• [TAREA A REALIZAR]: Reproduce sin cambios la parte del fragmento que comienza en "En el otro extremo" y termina en "en el cerebro.".

• [FRAGMENTO]:
En un entorno político polarizado como el que vivimos, con una severa crisis económica que reduce los salarios (para quienes aún los tienen), una crisis de salud que nos sensibiliza al ver a personas durmiendo en la calle por una ficha de atención, niños y jóvenes que ya no distinguen la ética en el día a día, actos de corrupción a gran y pequeña escala, instituciones debilitadas y el recuerdo vivo de lo que vivimos en 2019, es comprensible que los electores se sientan más amenazados que motivados a participar activamente.
Si además de todo, las instituciones que deberían protegernos generan desconfianza, el cerebro opta por la autopreservación, apagando el impulso de contribuir al bien común y adoptando actitudes defensivas. Pero no solo se apaga el impulso de ser altruista; también se afectan los niveles de atención y memoria, se exacerban las emociones, se nubla la razón y pueden surgir ansiedad y trastornos del sueño. Esto puede traducirse —como nos está pasando ahora— en una indiferencia individualista o en la búsqueda de otros espacios como la calle para canalizar sentimientos de enojo y rabia. “Biología pura”, dice mi especialista.
En el otro extremo está el comportamiento altruista que activa circuitos neuronales vinculados a la empatía y la recompensa, como el sistema de dopamina, que genera sensaciones de bienestar y satisfacción. Por ejemplo, un estudio de la Universidad de Zúrich, con colaboración de la Universidad de Lübeck, publicado en Nature Communications en 2017, demostró que las personas que realizan actos generosos experimentan una mayor felicidad, ya que estas acciones activan los circuitos de recompensa y empatía en el cerebro.

• [REGISTROS DE DATOS]:
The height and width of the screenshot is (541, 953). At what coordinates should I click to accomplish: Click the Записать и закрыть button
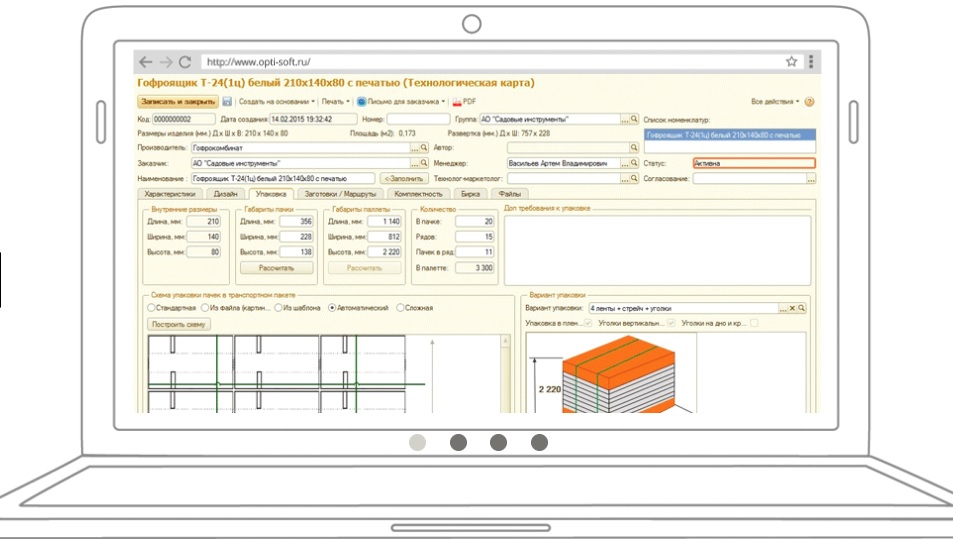(x=178, y=102)
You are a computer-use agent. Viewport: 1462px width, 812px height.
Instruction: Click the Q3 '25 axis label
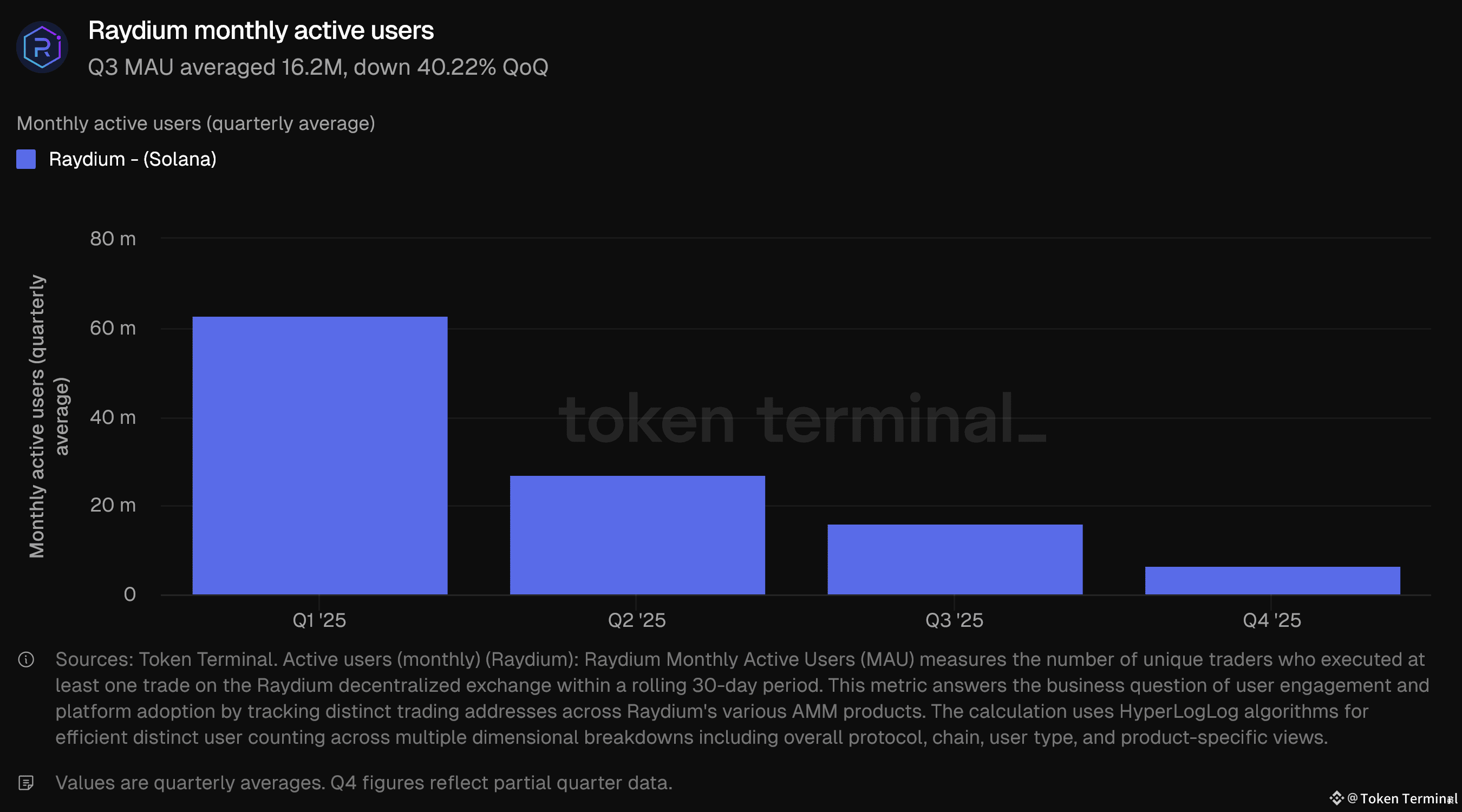click(x=954, y=620)
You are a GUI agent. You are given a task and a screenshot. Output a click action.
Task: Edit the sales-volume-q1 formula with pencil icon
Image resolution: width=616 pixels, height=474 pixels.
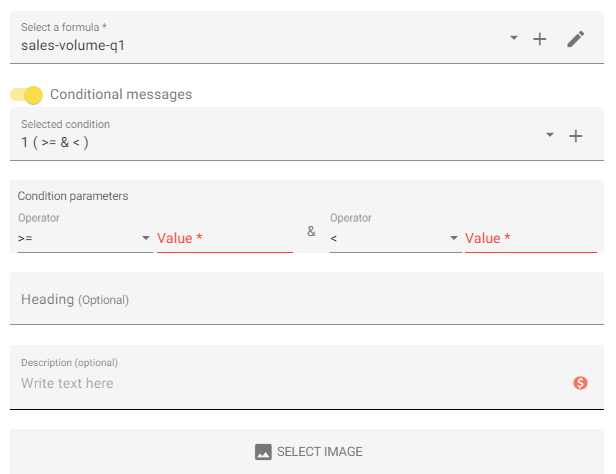576,39
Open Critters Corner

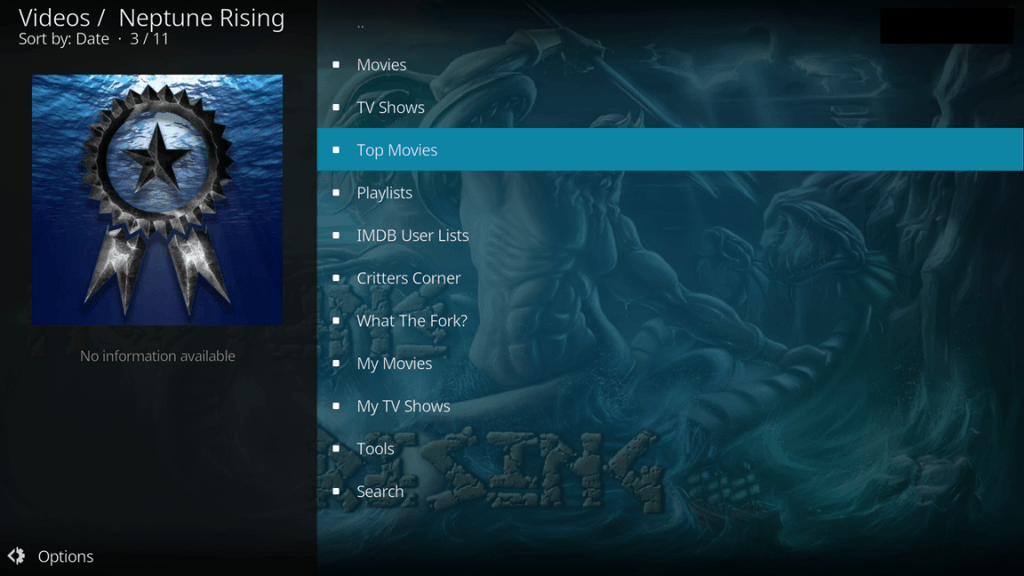[670, 278]
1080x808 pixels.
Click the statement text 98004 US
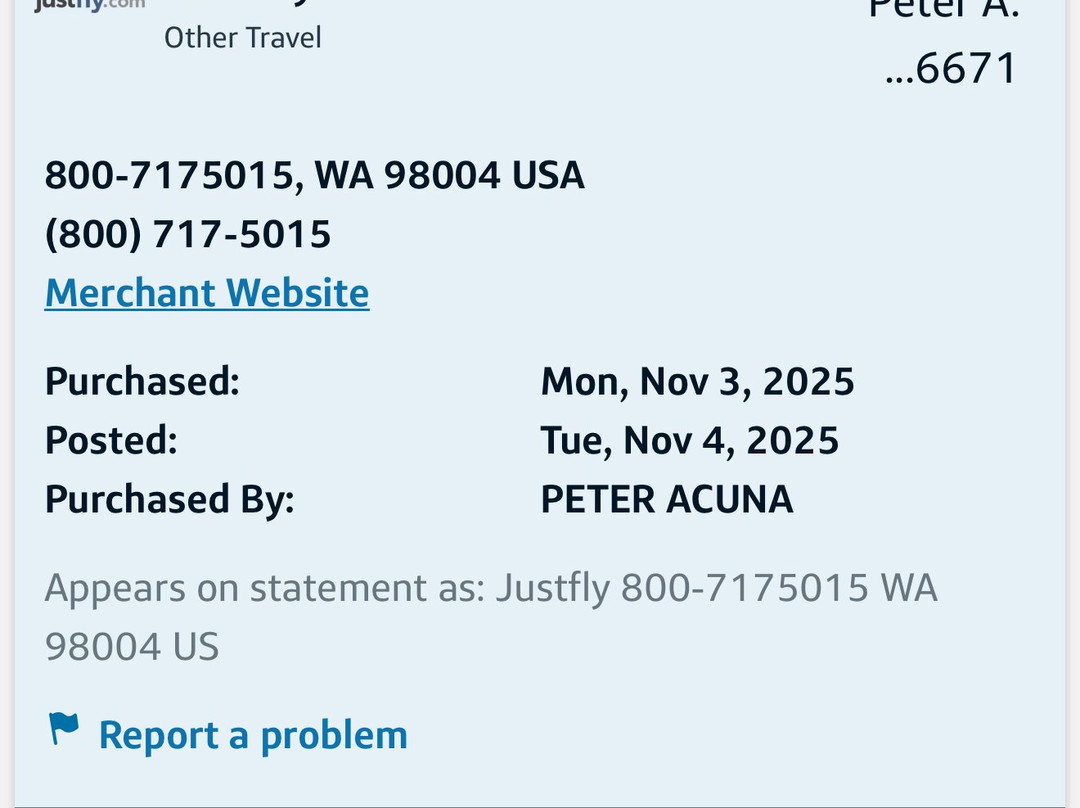(x=131, y=647)
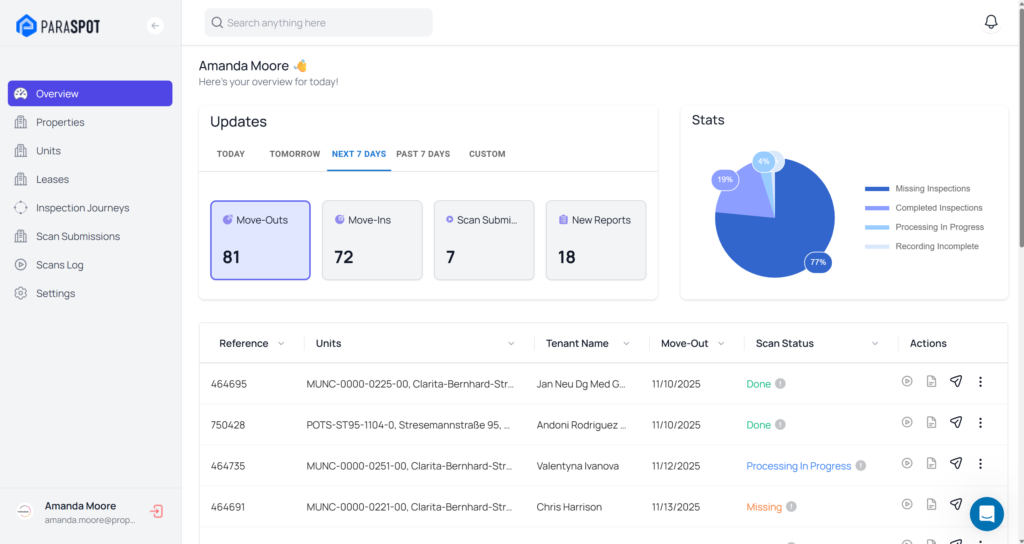Expand the Reference column dropdown

tap(281, 343)
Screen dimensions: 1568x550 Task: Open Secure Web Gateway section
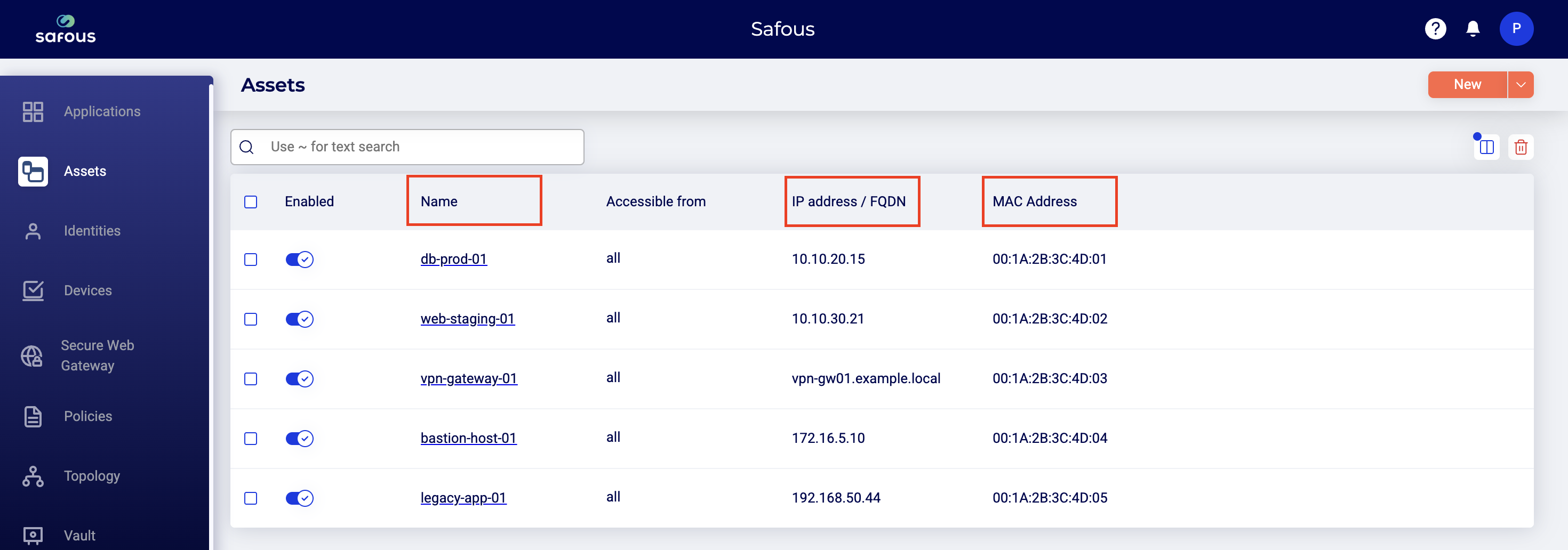pos(97,356)
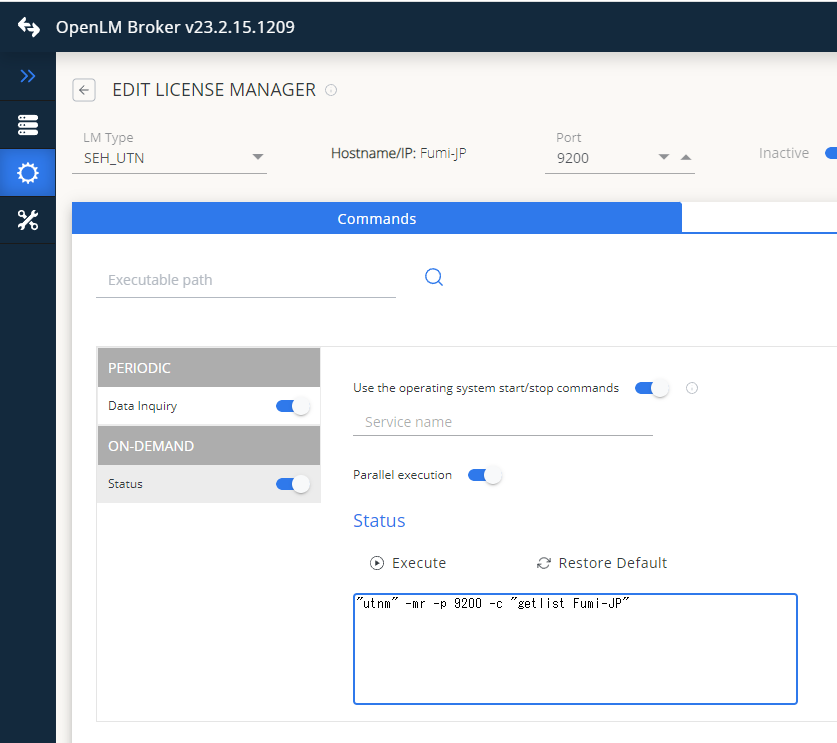Click the OpenLM Broker logo arrows icon
837x743 pixels.
point(28,27)
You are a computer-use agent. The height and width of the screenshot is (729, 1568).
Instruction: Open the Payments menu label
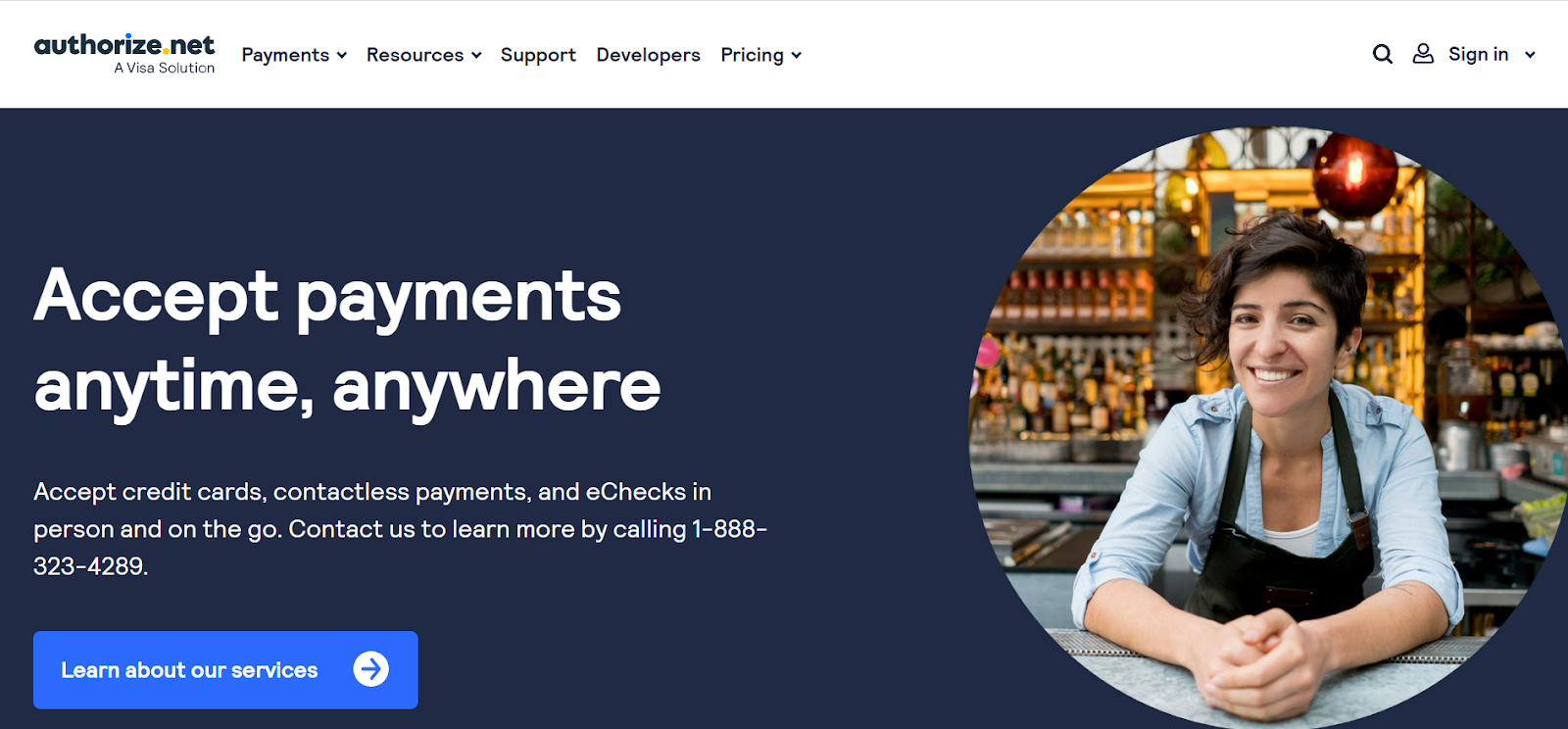285,55
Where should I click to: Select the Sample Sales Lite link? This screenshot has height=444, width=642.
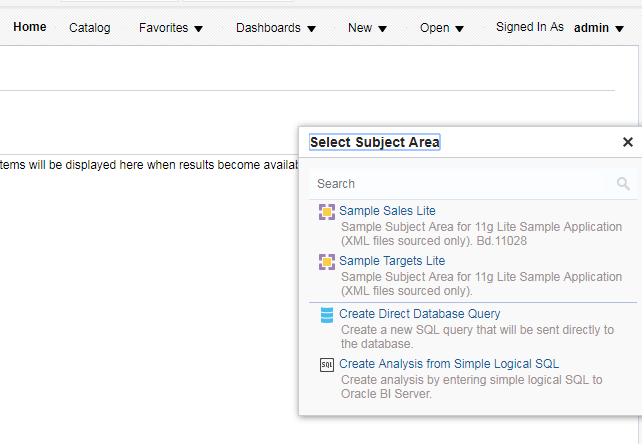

• [SOLUCIÓN DEL EJERCICIO]:
En el otro extremo está el comportamiento altruista que activa circuitos neuronales vinculados a la empatía y la recompensa, como el sistema de dopamina, que genera sensaciones de bienestar y satisfacción. Por ejemplo, un estudio de la Universidad de Zúrich, con colaboración de la Universidad de Lübeck, publicado en Nature Communications en 2017, demostró que las personas que realizan actos generosos experimentan una mayor felicidad, ya que estas acciones activan los circuitos de recompensa y empatía en el cerebro.